天幕の周りに兵を配置してもらって、私は毒霧を天幕に注ぎ込んだ。


そして、逃げる者は王国騎士団の騎士達が弓矢で射殺す。


屋敷に残った一族は、そのまま閉じ込めて火をかけてもらった。



もう、私は後戻り出来ない。修羅の道だ。


ヒュラー家は遠縁の子を養子に迎え跡継ぎにした。



「ライカ殿、是非、王国騎士団の顧問に」

「いいえ。方法は異世界人から学びましたわ」


誘いを断り。冒険者になり。現在も異世界人を狩っている。



☆☆☆



「ライカ!異世界人は馬無し馬車で来るよ!」


「ヨシ、奇襲を実行する。
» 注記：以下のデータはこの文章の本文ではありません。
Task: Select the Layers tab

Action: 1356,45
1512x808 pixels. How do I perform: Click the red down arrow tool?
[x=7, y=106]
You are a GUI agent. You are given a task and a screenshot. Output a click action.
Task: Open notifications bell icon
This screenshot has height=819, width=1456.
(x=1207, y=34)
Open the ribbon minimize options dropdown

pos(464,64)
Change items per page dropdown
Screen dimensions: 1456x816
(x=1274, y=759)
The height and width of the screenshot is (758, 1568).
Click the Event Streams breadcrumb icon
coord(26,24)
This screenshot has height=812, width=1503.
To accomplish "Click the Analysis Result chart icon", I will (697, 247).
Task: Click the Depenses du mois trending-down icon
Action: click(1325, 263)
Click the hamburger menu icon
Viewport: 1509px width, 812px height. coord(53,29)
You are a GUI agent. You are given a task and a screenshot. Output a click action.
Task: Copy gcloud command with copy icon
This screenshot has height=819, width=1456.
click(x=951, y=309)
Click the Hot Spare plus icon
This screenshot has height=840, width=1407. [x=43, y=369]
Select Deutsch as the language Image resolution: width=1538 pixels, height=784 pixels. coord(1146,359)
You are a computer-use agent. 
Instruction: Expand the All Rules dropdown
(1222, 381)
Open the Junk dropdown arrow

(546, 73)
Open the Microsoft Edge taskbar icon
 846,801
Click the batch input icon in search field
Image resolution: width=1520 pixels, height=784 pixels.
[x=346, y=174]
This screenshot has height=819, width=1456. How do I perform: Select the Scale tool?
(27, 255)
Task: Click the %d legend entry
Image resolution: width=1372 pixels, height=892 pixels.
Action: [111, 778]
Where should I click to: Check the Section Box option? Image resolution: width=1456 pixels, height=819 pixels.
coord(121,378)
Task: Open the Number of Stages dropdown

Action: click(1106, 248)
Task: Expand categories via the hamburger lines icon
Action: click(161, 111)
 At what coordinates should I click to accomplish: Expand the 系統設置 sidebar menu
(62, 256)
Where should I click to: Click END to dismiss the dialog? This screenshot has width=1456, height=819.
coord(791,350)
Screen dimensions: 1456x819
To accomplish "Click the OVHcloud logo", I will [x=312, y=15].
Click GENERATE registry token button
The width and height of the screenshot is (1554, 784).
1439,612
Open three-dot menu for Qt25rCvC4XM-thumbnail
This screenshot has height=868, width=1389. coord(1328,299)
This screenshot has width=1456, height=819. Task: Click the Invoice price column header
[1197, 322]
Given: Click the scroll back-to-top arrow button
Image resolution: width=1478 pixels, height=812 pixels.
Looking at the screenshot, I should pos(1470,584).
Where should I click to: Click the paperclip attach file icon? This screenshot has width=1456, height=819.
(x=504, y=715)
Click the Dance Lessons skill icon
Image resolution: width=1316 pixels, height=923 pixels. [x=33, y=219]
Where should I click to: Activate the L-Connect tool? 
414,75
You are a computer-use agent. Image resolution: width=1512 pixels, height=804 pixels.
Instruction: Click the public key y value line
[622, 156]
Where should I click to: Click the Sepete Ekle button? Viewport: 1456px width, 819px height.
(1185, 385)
盗賊職のミリーは車止めを設置!」


「魔道師班は止ったら一斉にファイヤーボールを集中砲火、車はガソリンで動いているものだ!」


「「「了解です!」」」


異世界人殺しのライカと人は呼ぶ。

だけど、異世界人からは初ボスとも認められていない。


それは死ぬからだ。死ぬから情報の伝達はない。

普通の人族の私を脅威にすら感じていないわ。


名は立たないがそれで良い。異世界人で困っている人を助けるのが私の役目だわ。



でも、何で、異世界人はミリタリー能力を衛生、土木、爆破に使わずにまるでゲームのように戦争をしたがるのだろう。


考えても仕方ない。分かるまで私は冒険者のリーダーとして戦う定めなのかも知れない。